1. The Figo follows Ford's design DNA. It appears sporty in the traditional sort of way. There are nice strong design elements like the broad waist line and the chunky wheel arches that make it appear large.

2. Ford's used the Kinetic design process for this car too and as Scott Strong from the design team put it, the tear-drop silhouette give its a front-end bubble effect with a tapering rear-end

3. The interior is spacious and big for a car of its class. Ford claims that the legroom, headroom and shoulder room are better than its closest competition - the Suzuki Swift. In fact, the rear legroom is better than even the VW Polo!

4. The red injection moulding on the dashboard is optional and while the effect is debatable, most who saw it loved it.

5. The regular dashboard is a two-tone affair with a different colour for the top of the dashboard. Though this doesn't cause reflections on the windscreen   6. Ford will sell the car with six colours initially. These colours are aptly named like Chill, Squeeze, Sea grey and Colorado Red


7. The car is available with two engine options - a petrol and a diesel. The 1.2-litre petrol engine is an all-aluminium block and produces 70 bhp@6250 rpm and 10.3 kgm of peak torque. The diesel is the 1.4 Duratorq that we are now familiar with. It produces 67.5 bhp@4000 rpm and 16.5 kgm of peak torque. Both engines are mated to the IB5 gearbox that's been doing duty on the Ikon and prior to that on the Escort.
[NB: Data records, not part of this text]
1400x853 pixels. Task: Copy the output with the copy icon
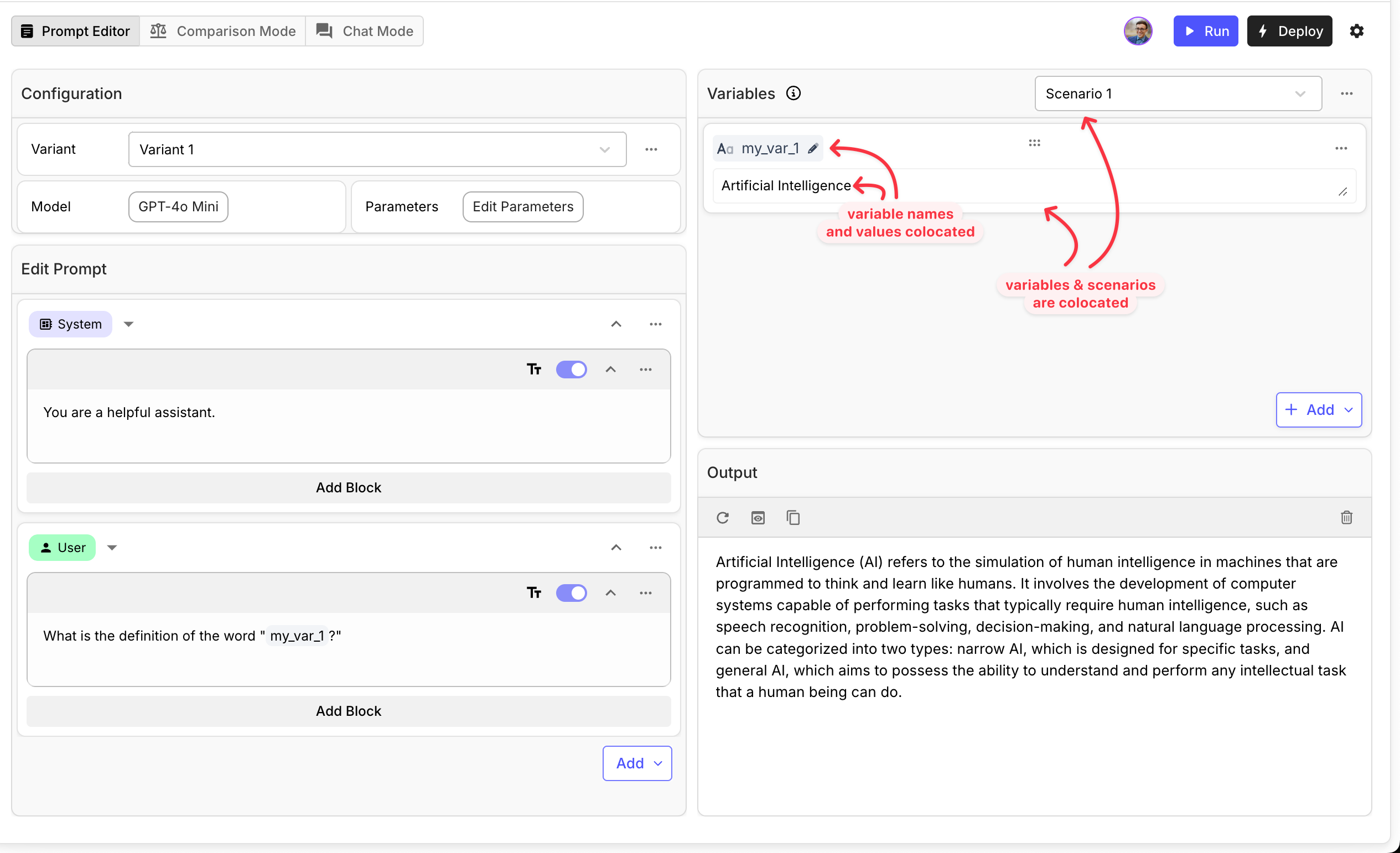[792, 517]
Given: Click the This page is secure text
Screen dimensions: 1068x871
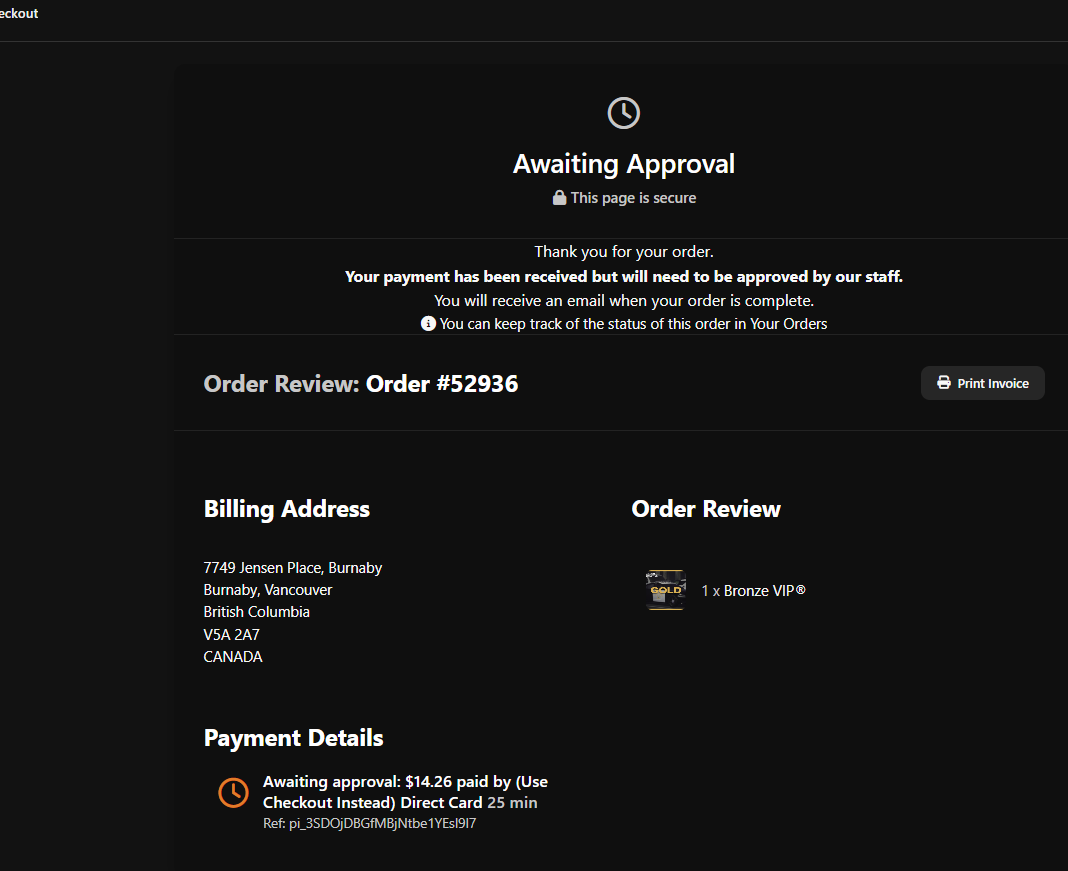Looking at the screenshot, I should click(633, 198).
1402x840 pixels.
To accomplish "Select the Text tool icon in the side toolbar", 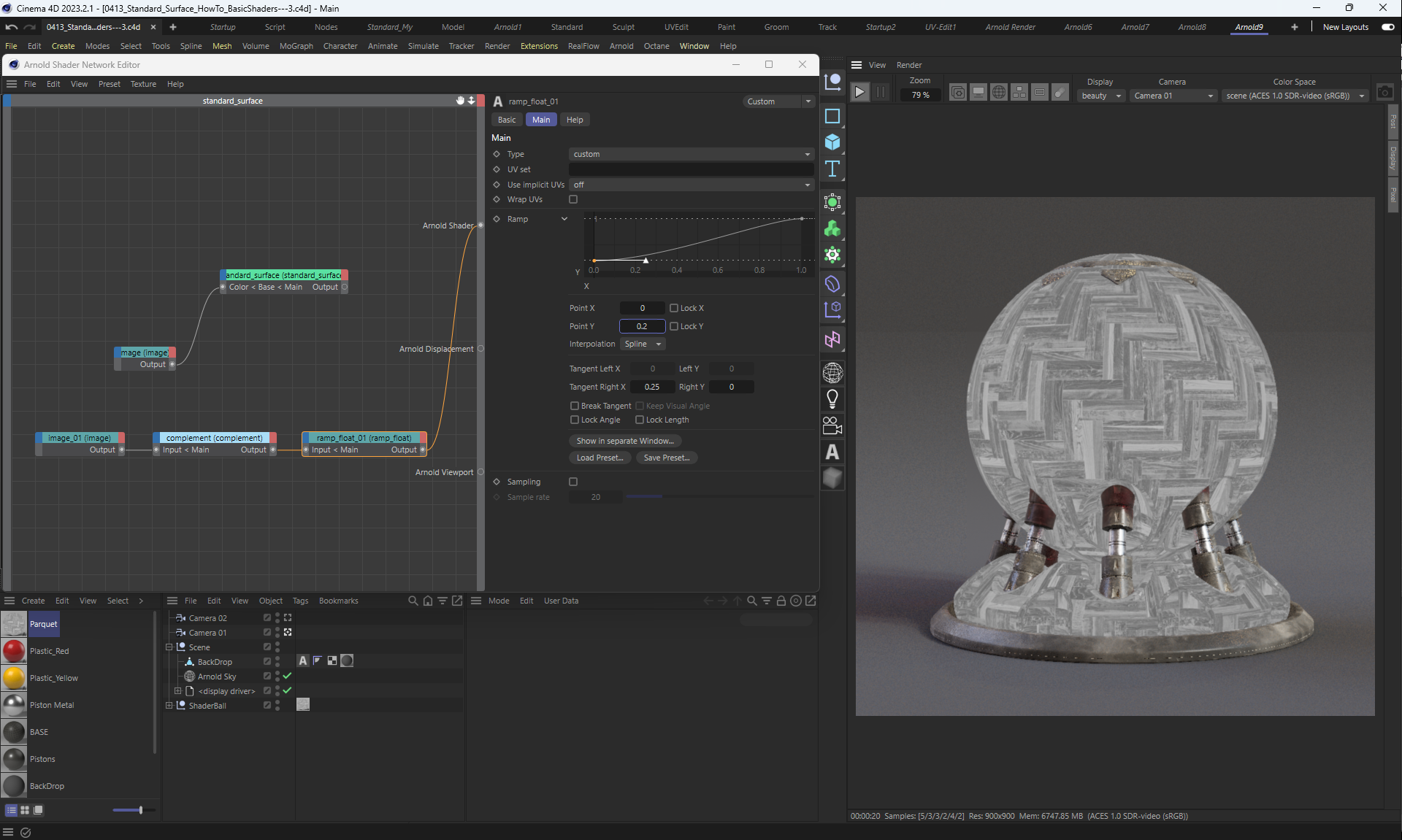I will tap(832, 169).
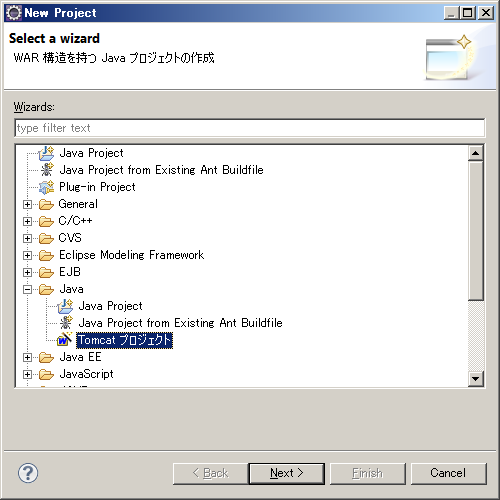Click the Java Project icon under the Java folder
This screenshot has width=500, height=500.
65,306
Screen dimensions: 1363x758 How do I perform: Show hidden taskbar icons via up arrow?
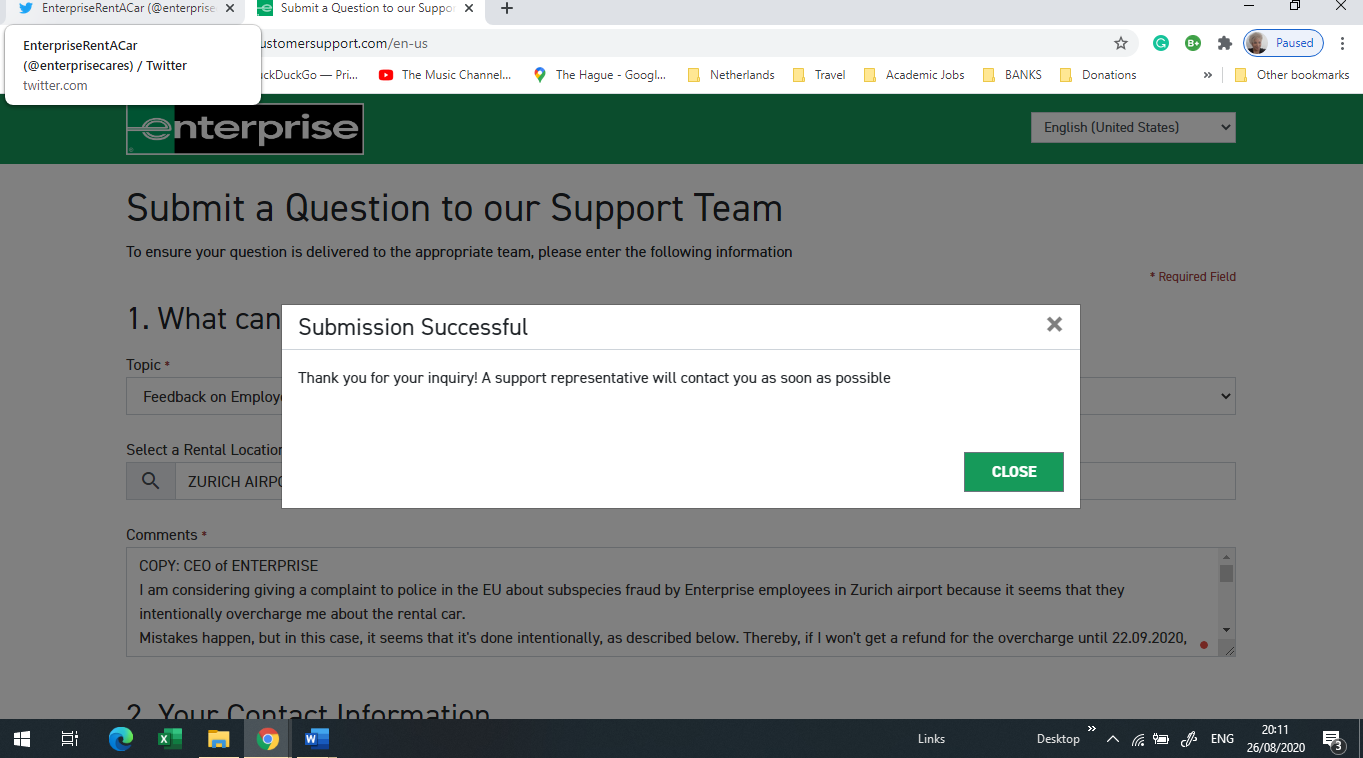(1112, 739)
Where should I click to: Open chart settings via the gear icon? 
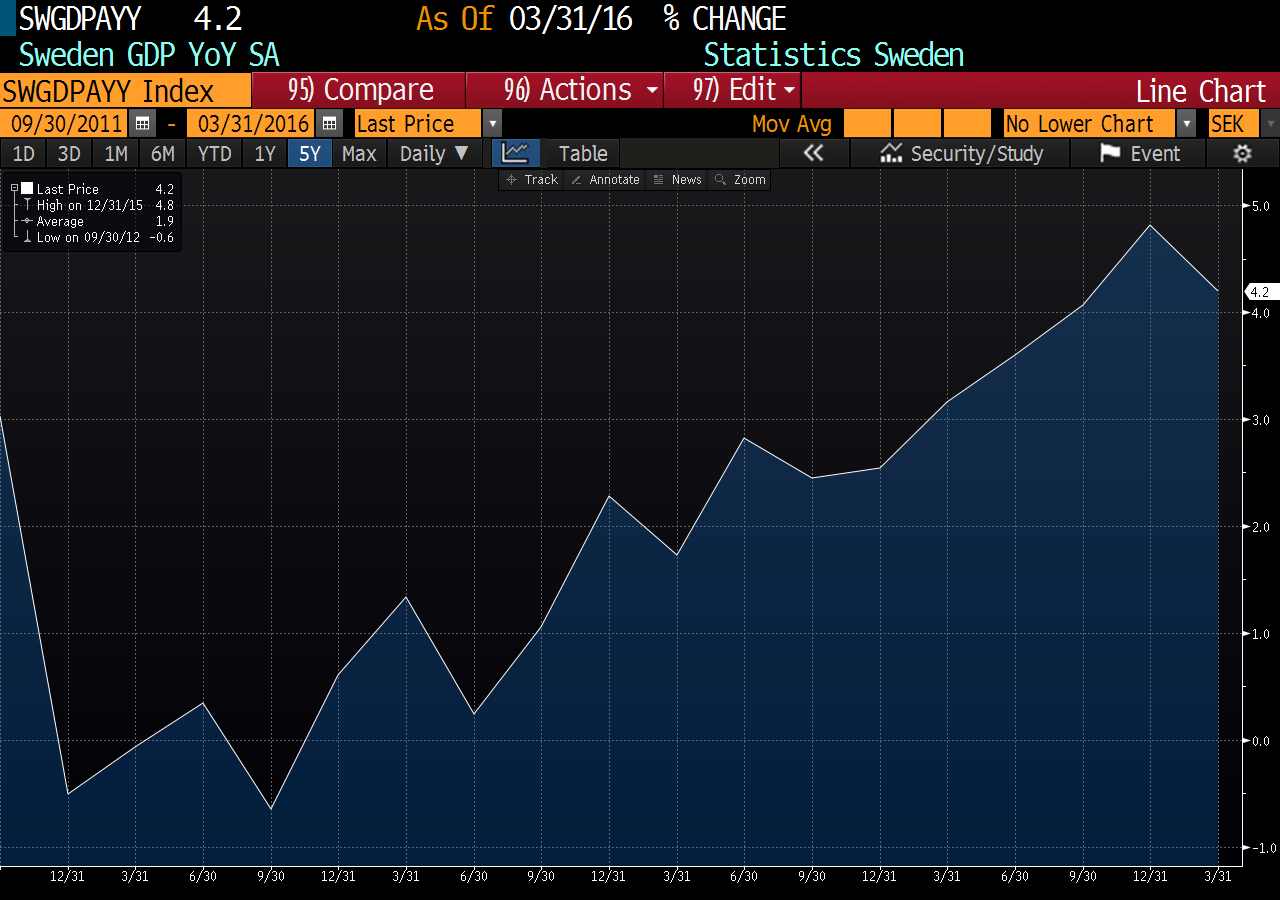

8. The petrol feels 'controlled' and more tuned for fuel efficiency rather than outright performance. But there is decent go for city speeds and the torque spread is decent. It could do with more power, however. The diesel is well known for its torquey nature and feels sprightly. The noise intrusion however is high and could do with more sound deadening. The transmission in typical IB5 fashion doesn't feel as slick as the one on the Fiesta. The cars we were driving were pre-production prototypes and will have to wait till the production cars are made available for testing.

9. A 1.6 hot version is possible but it is all dependent on how the government re-works its excise duty benefit says Ford

10. The ride quality on bad roads and potholed ones are more less like the Fiesta. The steering and controls have been made lighter than the Fiesta and are more like the Swift in that regard.   11. The steering is feelsome in keeping with Ford's DNA, but has more steering feel than even the Fiesta.


12. The handling is neutral and poised. It feels very European like to drive.

13. A lot of research and development has been done to make the car cheaper. About 80 per cent of the car has been indigenised, including the 1.2 petrol engine.

14. This is the first Ford to be signed off by an Indian engineer, by the name of Sundar Sundarrajan. Ford has finally learnt the art of frugal engineering

15. For this project some 84 prototypes and 136 pre production cars were made. The cars went through 7.5 lakh kilometres of cumulative testing or the equivalent of 2 million kilometres of customer testing. The car has been tested in Australia and Europe.   16. A total of 20 crash tests were undertaken on the car. The car will feature ABS and front airbags (driver and passenger) as an option. A passive Anti-Theft system will also be available.


17. Two trims will be made available for both engines - High and High Plus.

18. Steering can't be adjusted for rake. The steering position is dictated by airbags rather than comfort.

19. The car features 14-inch 175/65 R14 tyres all around. This is the same as the regular Fiesta. Car also features ventilated discs at the front and drums at the rear with the ABS versions featuring larger discs. Braking is good for the vehicle overall.

20. Ford says it's the first European bred affordable car for the masses in India. And therefore the pricing will be competitive. We assume that prices will start at Rs 3.6-3.7 lakh for the base petrol going up to Rs 5 lakh for the top-end diesel version.